On Tue, 2005-05-17 at 14:02, Jon Harrop wrote:
> On Tuesday 17 May 2005 04:35, skaller wrote:
> > On Tue, 2005-05-17 at 10:53, Jon Harrop wrote:
> > > I disagree. Anything which fits well into an interpreted language (e.g.
> > > regexps in Perl) will be both fast and succinct.
> >
> > How interesting is it to compare Perl/PCRE with C/PCRE
> > with Python/PCRE with Ocaml/PCRE .. is it interesting to
> > compare PCRE with PCRE??
> 
> Why does the OCaml implementation of regex current use Markus' PCRE rather 
> than OCaml's built-in Str module?

Perhaps it doesn't, but the point is the same: we're not
testing the language involved in ANY of these cases,
in all cases we're comparing C libraries.

> I expect everyone would agree. The problem is that clarity of code and 
> developer effort are inherently qualitative. LOC is much more objective and 
> quantitative but still suffers from "do we or don't we count lines with a 
> single brace on in C/C++/Java/C#" etc.?

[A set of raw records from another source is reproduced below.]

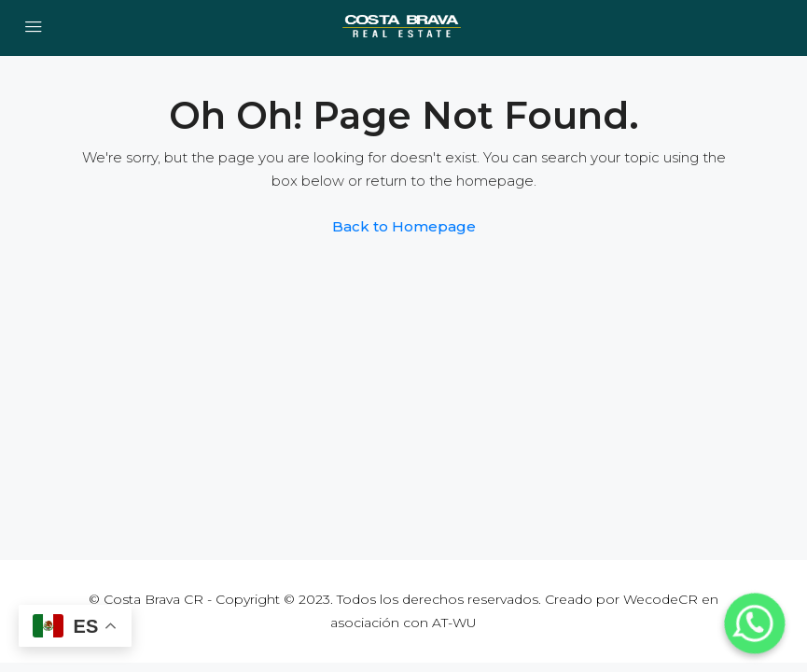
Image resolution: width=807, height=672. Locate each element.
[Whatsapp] (755, 623)
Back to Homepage (404, 226)
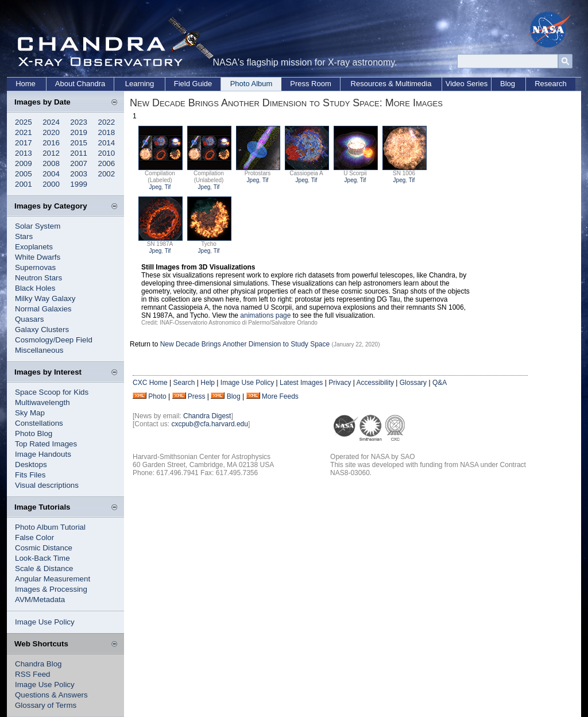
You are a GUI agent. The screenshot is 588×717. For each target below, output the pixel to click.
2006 (107, 163)
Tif (168, 187)
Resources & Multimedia (391, 83)
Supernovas (35, 267)
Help (207, 383)
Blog (508, 83)
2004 (51, 174)
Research (551, 83)
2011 (79, 153)
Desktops (31, 464)
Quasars (29, 319)
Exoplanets (34, 246)
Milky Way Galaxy (45, 298)
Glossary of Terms (45, 705)
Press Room (311, 83)
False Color (34, 537)
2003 (79, 174)
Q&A (439, 383)
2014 (107, 142)
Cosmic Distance (44, 548)
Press (196, 396)
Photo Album (252, 83)
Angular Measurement (52, 579)
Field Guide (193, 83)
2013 (24, 153)
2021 (24, 132)
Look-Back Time (42, 558)
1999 (79, 184)
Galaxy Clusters (42, 329)
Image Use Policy (45, 622)
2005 (24, 174)
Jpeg (156, 187)
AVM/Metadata (40, 599)
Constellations (39, 423)
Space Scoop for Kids (52, 392)
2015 (79, 142)
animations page (265, 315)
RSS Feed (33, 674)
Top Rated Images (46, 444)
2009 (24, 163)
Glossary (413, 383)
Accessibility (375, 383)
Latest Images (301, 383)
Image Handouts (43, 454)
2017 (24, 142)
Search (184, 383)
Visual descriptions (47, 485)
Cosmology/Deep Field (53, 340)
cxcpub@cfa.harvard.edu (210, 424)
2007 (79, 163)
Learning (140, 83)
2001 (24, 184)
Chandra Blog (38, 664)
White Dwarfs (37, 257)
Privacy (339, 383)
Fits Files (30, 475)
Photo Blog (33, 433)
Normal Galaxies (43, 309)
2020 (51, 132)
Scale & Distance (44, 568)
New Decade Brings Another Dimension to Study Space (245, 344)
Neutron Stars (38, 277)
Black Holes (35, 288)
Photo (157, 396)
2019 (79, 132)
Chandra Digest (207, 416)
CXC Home (150, 383)
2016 (51, 142)
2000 (51, 184)
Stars (24, 236)
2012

Yes, but as I have pointed out a few times here the actual
performance measurements are ALSO just as flaky! 

For example I just checked ackermann and takfp on my AMD64,
and guess what? Felix TRASHES gcc on both by a significant
margin!

Hey hey, isn't Felix compiled by gcc? Yeah, well Felix
uses -O3 -fomit-frame-pointer .. and gcc with those options
trashes Felix.

So we could just use LOC until we have a better measure.
Token count, for example (requires a lexer though).
One could add up the number of named identifiers -- that's
indicative too, then penalise people for NOT using
identifiers by subtracting points based on the size
of the largest expression :)

My opinion is: we should count lines, and ALL lines including
comments and blanks, and make sure the tests are all equally
nicely spaced and commented.

> I like the idea of asking authors to emphasise performance when <100 LOC but 
> emphasise brevity when >100 LOC. 

Interesting. However that would encourage things like manually
unfolding ackermann's function in languages with a compact
representation but which were hopeless at optimisation... 

> > Hmm .. I wonder about a performance vs. loc picture?
> > This would be a two dimensional grid with an X for each
> > language..
> 
> That's an absolutely excellent idea!